=== Material provided ===

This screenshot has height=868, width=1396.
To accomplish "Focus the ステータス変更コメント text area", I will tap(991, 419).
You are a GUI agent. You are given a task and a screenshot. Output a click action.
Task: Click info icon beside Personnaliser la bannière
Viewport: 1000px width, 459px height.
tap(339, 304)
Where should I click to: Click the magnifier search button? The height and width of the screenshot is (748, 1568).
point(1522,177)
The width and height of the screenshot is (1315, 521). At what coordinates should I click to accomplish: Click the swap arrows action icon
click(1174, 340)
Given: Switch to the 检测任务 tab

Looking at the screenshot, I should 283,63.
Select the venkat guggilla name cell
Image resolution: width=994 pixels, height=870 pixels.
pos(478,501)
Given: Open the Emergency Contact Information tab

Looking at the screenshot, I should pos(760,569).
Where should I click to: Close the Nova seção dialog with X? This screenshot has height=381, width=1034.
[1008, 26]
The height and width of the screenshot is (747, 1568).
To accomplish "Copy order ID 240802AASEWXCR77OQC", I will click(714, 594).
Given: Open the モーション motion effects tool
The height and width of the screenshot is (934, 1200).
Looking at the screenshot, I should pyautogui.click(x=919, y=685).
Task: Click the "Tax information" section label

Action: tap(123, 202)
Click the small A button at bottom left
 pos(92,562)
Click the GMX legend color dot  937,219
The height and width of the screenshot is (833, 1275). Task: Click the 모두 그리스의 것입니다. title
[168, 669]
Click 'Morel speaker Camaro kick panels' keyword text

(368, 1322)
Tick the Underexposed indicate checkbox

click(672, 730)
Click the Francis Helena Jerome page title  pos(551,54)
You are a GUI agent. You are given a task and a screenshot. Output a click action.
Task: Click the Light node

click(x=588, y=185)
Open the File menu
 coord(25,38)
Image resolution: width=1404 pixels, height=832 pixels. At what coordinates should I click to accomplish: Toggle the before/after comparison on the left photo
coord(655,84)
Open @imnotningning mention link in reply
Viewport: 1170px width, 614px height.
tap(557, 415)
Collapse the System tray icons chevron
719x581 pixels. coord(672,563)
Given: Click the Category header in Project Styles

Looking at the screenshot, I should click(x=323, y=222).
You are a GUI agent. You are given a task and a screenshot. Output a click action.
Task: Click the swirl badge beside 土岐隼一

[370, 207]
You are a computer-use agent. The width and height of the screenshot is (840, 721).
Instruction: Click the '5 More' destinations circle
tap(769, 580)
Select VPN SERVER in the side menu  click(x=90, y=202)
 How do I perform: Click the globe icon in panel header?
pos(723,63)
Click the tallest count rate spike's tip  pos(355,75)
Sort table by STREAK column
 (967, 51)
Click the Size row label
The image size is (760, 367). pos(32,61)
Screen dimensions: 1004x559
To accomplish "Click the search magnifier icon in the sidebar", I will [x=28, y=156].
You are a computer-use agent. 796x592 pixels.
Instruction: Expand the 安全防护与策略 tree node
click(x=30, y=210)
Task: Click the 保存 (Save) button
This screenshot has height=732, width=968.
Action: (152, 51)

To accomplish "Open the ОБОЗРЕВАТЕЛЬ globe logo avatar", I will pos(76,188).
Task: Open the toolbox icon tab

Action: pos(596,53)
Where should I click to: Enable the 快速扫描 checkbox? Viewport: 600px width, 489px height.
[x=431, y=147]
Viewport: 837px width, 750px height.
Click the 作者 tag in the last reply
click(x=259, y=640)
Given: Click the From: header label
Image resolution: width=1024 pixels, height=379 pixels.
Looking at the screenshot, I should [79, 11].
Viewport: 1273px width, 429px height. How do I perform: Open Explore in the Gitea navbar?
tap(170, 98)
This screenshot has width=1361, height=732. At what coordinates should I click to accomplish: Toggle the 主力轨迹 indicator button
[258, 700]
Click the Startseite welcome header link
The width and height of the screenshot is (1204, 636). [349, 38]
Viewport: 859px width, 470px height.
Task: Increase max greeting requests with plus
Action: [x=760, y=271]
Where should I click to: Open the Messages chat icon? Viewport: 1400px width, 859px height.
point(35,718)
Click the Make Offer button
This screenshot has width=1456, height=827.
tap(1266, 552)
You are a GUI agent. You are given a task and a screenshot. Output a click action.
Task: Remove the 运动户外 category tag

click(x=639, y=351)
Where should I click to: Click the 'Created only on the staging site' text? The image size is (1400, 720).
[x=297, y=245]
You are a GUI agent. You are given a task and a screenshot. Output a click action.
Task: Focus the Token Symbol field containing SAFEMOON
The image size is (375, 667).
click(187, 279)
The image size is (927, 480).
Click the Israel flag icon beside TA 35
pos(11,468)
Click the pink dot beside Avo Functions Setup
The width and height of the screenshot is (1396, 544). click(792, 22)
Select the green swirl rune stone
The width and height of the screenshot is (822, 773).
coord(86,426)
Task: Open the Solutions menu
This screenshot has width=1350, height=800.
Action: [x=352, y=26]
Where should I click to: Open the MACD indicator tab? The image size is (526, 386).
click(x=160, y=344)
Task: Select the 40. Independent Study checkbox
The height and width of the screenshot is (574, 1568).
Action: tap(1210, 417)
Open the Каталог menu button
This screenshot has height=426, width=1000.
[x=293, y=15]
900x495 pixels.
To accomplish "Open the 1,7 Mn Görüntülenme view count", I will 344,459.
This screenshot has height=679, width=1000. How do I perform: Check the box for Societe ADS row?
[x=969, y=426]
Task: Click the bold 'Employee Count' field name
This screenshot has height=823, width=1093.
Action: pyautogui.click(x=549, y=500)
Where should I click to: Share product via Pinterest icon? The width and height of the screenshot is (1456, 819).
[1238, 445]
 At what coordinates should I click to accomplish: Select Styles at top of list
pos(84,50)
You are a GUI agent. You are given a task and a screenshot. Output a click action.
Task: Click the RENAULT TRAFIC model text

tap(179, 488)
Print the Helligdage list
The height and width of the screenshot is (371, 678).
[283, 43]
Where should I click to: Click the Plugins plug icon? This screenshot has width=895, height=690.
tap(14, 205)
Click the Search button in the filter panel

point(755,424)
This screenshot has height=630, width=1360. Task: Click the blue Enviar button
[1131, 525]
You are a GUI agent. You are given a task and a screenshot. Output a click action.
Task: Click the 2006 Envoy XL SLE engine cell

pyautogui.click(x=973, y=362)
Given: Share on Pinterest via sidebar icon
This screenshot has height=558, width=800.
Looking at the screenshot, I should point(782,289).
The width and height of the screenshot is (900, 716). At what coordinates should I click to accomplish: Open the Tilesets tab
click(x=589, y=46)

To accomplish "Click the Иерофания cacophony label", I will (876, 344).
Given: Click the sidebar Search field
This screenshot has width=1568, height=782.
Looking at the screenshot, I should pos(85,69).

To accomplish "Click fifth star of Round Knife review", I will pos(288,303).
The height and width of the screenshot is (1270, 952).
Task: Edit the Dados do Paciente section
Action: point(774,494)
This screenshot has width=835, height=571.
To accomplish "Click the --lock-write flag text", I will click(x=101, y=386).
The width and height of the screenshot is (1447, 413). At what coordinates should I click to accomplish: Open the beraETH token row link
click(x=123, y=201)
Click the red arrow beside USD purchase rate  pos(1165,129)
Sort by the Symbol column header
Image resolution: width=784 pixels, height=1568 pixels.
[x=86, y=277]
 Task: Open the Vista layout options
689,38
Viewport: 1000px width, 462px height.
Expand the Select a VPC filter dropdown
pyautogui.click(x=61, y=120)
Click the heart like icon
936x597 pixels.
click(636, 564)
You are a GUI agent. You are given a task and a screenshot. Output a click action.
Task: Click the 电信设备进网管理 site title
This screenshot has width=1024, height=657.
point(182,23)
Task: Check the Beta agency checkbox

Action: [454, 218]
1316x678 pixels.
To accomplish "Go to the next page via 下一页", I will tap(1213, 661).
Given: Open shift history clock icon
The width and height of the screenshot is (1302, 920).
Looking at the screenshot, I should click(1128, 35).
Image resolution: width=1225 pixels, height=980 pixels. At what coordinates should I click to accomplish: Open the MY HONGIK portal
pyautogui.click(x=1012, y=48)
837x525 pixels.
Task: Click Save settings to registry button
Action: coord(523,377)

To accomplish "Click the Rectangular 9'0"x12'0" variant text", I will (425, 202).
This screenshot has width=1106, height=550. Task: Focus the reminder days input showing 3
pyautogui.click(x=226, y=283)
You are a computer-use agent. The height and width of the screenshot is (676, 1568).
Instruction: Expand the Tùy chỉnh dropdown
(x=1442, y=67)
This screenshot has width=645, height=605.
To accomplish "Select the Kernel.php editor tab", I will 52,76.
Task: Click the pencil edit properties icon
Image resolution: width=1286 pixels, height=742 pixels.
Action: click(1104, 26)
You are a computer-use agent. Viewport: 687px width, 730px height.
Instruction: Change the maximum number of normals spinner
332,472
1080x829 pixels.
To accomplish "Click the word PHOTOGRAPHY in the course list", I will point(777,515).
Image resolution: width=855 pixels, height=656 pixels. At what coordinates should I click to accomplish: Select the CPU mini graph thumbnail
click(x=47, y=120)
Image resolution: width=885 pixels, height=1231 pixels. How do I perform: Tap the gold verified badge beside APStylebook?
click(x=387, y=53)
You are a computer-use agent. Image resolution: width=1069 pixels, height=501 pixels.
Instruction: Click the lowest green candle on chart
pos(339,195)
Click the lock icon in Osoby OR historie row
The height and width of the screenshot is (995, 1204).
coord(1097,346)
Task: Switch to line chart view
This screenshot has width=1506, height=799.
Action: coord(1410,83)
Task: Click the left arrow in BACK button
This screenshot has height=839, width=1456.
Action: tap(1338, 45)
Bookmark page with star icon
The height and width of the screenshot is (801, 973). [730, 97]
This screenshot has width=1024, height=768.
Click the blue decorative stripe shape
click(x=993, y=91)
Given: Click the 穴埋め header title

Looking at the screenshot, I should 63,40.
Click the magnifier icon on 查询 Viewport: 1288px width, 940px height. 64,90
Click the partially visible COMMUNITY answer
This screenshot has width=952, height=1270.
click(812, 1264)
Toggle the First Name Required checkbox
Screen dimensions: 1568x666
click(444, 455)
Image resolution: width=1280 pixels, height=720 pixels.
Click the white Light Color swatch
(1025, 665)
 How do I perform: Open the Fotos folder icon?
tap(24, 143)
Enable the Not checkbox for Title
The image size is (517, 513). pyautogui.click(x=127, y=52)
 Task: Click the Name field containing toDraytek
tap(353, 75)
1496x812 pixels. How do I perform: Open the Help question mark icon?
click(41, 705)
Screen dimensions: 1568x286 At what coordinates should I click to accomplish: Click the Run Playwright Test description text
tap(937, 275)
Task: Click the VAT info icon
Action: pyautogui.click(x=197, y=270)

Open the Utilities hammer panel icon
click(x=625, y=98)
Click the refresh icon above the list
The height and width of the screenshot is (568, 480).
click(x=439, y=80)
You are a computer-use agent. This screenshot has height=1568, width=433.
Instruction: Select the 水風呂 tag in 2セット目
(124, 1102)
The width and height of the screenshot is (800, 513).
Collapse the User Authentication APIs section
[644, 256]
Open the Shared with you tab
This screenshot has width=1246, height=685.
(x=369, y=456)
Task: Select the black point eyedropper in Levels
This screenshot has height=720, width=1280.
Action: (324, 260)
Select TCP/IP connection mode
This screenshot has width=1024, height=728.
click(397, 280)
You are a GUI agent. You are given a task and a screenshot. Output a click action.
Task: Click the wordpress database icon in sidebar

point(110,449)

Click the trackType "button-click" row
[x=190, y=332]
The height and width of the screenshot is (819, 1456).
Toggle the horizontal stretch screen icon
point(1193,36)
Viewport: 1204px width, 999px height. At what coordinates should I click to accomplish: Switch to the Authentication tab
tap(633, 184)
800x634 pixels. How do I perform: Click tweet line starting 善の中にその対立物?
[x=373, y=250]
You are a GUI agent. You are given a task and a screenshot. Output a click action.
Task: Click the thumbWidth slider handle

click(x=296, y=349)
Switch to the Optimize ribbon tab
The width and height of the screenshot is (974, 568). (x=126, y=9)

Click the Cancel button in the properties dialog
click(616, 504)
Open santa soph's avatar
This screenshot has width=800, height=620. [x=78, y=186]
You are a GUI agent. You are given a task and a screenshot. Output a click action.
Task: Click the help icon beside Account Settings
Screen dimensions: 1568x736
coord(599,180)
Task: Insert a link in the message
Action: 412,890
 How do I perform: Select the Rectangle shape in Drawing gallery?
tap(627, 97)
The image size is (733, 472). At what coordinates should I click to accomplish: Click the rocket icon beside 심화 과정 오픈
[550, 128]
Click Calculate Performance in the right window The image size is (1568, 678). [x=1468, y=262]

===

> [Assignment]
Look above for the line with "This screenshot has width=952, height=1270." and the line with "The height and width of the screenshot is (819, 1456)."; transcribe both and all lines in between, exactly, and nothing else.

> [Worked solution]
This screenshot has width=952, height=1270.
click(812, 1264)
Toggle the First Name Required checkbox
Screen dimensions: 1568x666
click(444, 455)
Image resolution: width=1280 pixels, height=720 pixels.
Click the white Light Color swatch
(1025, 665)
 How do I perform: Open the Fotos folder icon?
tap(24, 143)
Enable the Not checkbox for Title
The image size is (517, 513). pyautogui.click(x=127, y=52)
 Task: Click the Name field containing toDraytek
tap(353, 75)
1496x812 pixels. How do I perform: Open the Help question mark icon?
click(41, 705)
Screen dimensions: 1568x286 At what coordinates should I click to accomplish: Click the Run Playwright Test description text
tap(937, 275)
Task: Click the VAT info icon
Action: pyautogui.click(x=197, y=270)

Open the Utilities hammer panel icon
click(x=625, y=98)
Click the refresh icon above the list
The height and width of the screenshot is (568, 480).
click(x=439, y=80)
You are a computer-use agent. This screenshot has height=1568, width=433.
Instruction: Select the 水風呂 tag in 2セット目
(124, 1102)
The width and height of the screenshot is (800, 513).
Collapse the User Authentication APIs section
[644, 256]
Open the Shared with you tab
This screenshot has width=1246, height=685.
(x=369, y=456)
Task: Select the black point eyedropper in Levels
This screenshot has height=720, width=1280.
Action: (324, 260)
Select TCP/IP connection mode
This screenshot has width=1024, height=728.
click(397, 280)
You are a GUI agent. You are given a task and a screenshot. Output a click action.
Task: Click the wordpress database icon in sidebar

point(110,449)

Click the trackType "button-click" row
[x=190, y=332]
The height and width of the screenshot is (819, 1456).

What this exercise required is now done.